Music history: your guide to the 2019/20 programme

Story added 9th May 2019

Beethoven's title page to his third symphony which shows his erasure of dedication of the work to Napoleon (source: wiki)

City Lit offers an extensive programme of music history courses with a focus on Western classical music, Folk, Jazz, Rock and Pop. There are new topics each year and some are designed to coincide with anniversaries, festivals and events. This year we celebrate 250 years since the birth of Beethoven.

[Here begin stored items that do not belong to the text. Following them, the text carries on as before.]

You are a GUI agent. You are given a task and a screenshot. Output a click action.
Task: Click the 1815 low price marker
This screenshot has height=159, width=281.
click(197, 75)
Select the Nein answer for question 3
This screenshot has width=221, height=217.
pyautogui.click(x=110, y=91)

What is a music history course?

Music history courses are designed to help you explore new music and/or to find out more about the music you already enjoy. Here are some of the ways in which we do this:

  • Study the chronology of key musical works and trends, discussion of historical periods
  • Biography of a composer or artist
  • Study of documents related to musical works: when was the manuscript finished? How is it described in theatre programmes and original advertisements…
  • Mapping the structure of musical works: how many movements does it have and why?
  • Situation of a work within a musical tradition: does it display characteristics similar to others written at a similar time and does it have any new, innovative qualities? Does it influence any other composers?
  • Analysis of performance conditions: who was this work written for, was there a specific performer in mind? Who performs it now and how does their interpretation differ?
  • Analysis of opera plots and characters
  • Guided listening: the tutor will help you to identify key moments as you listen to a recording or watch a video clip together


Do I need to be able to read music to study music history and appreciation?

For most courses you don’t need to be able to read music, but we do hope you will be interested to look at some musical scores and identify a few key features from time-to-time. Occasionally we might look at facsimile scores (copies of an original manuscript). Usually when we look at scores we are seeking basic information rather than detailed analysis: how many instruments/singers are in this movement? Has the composer requested any specific performance directions?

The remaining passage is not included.